··· STUDY TEXT

A growing body of research has suggested that connectivity between the brain’s frontal cortex and sensory regions is impaired both in individuals who have had first-episode psychosis (FEP) and those who are at “clinically high-risk” (CHR) for having such an episode. Peter J. Uhlhaas, Ph.D., of Charité Universitätsmedizin, Berlin, Germany, led a team in pursuing one important aspect of this research, which has suggested that emerging psychosis is accompanied by aberrant brainwave activity in the visual cortex.

In 2009, Dr. Uhlhaas received a BBRF Young Investigator grant to explore the hypothesis that imprecise timing of neural activity is among the core aspects of schizophrenia pathophysiology. In a paper recently published in JAMA Psychiatry, Dr. Uhlhaas, with co-authors including 2009 BBRF Distinguished Investigator Stephen Lawrie, M.D., are now able to report that the timing of high-frequency oscillations in visual cortices of the brain “is the first impairment to emerge” in individuals at clinical high risk of first-episode psychosis, and that other features of brainwave oscillations do indeed seem to predict clinical course.

The team recruited 232 participants, most of them in their late teens or twenties: 119 met criteria for being at clinical high risk (CHR) of psychosis; 38 did not meet these criteria but had been diagnosed with non-psychotic psychiatric disorders; 26 had experienced first-episode psychosis (FEP); and 49 were healthy controls. All were regularly evaluated over a 3-year period. And all were given, at baseline, a task to perform on a computer which required them to press a button in response to visual stimuli on the screen that varied in duration from ¾ of a second to 3 seconds. While participants performed 3 blocks of 80 such tests, their brainwaves were monitored using a technology called magnetoencephalography (MEG).

MEG, an approach similar to EEG (electroencephalography), allows the assessment of brainwaves with high sensitivity. In addition, it is possible to identify with MEG where in the brain these oscillations are generated.

Results of the trial broadly corroborated past research highlighting the importance of the visual cortex in cognitive processing in the healthy brain—and offering new evidence helping to show how specific aberrations in brainwaves generated by neural activity in the visual cortex relate to various cognitive deficits seen in FEP, schizophrenia, as well as, in certain respects, in those at high risk of developing FEP.

First, the team demonstrated that in both FEP and those at high risk for it, the “synchrony” of waveforms generated in the visual cortex in two high-frequency bands—gamma waves (up to 100 oscillations per second) and beta waves (up to 40 oscillations per second)—was notably inconsistent. Such inconsistency in the relationship between these waves suggests processes within neural networks in the visual cortex that contribute to psychosis. This new research shows, importantly, that such inconsistencies are present in people with pre-psychosis symptoms.

······

Reproduce the psychosis research text word for word, everything from "First, the team" down to "with pre-psychosis symptoms.".

··· GIVEN DATA

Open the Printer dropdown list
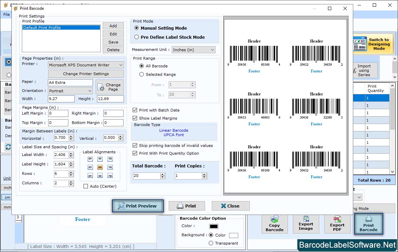This screenshot has height=252, width=398. tap(86, 65)
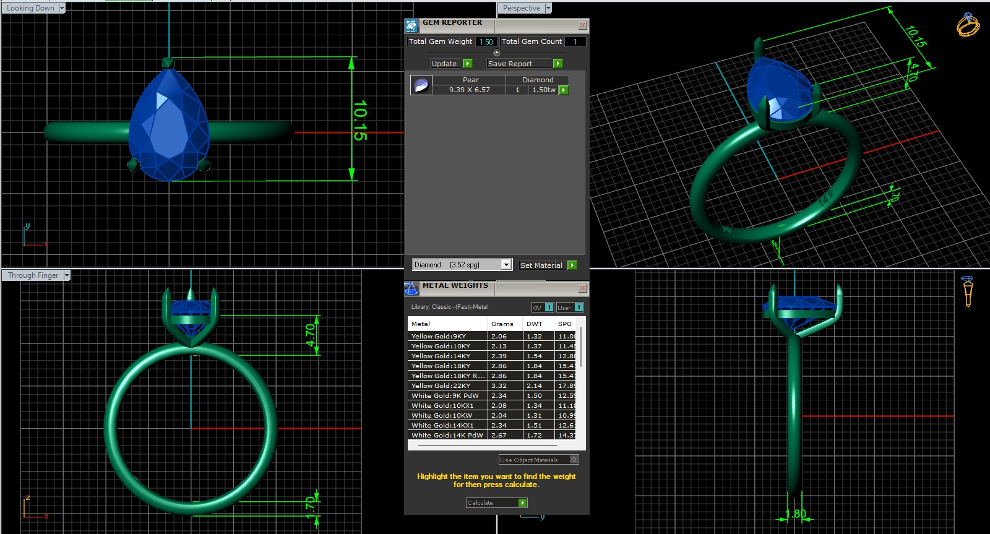The image size is (990, 534).
Task: Click the Gem Reporter panel icon
Action: (411, 26)
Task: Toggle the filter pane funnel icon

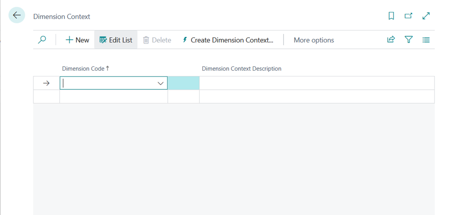Action: [409, 40]
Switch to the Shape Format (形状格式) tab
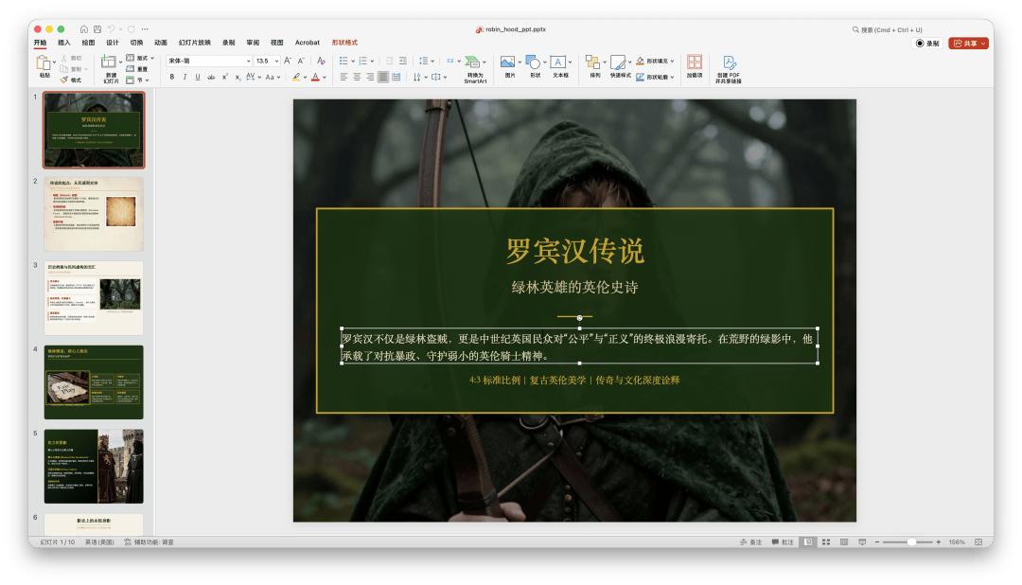Viewport: 1022px width, 585px height. click(344, 42)
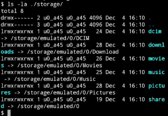
Task: Select the cyan 'music' symlink name
Action: click(x=157, y=72)
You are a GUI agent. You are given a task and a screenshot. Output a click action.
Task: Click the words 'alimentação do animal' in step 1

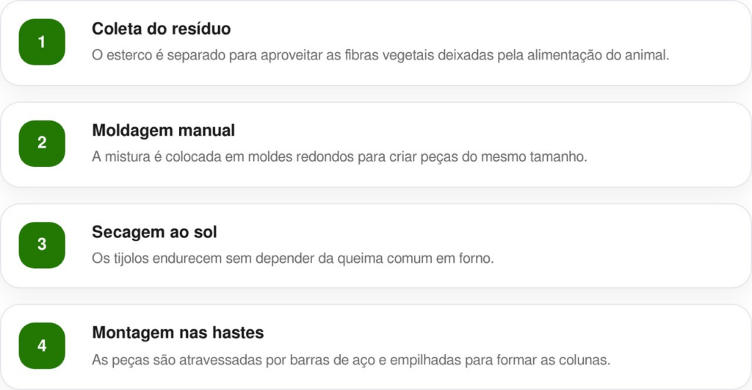[598, 56]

······

EXERCISE RESPONSE:
First, the team demonstrated that in both FEP and those at high risk for it, the “synchrony” of waveforms generated in the visual cortex in two high-frequency bands—gamma waves (up to 100 oscillations per second) and beta waves (up to 40 oscillations per second)—was notably inconsistent. Such inconsistency in the relationship between these waves suggests processes within neural networks in the visual cortex that contribute to psychosis. This new research shows, importantly, that such inconsistencies are present in people with pre-psychosis symptoms.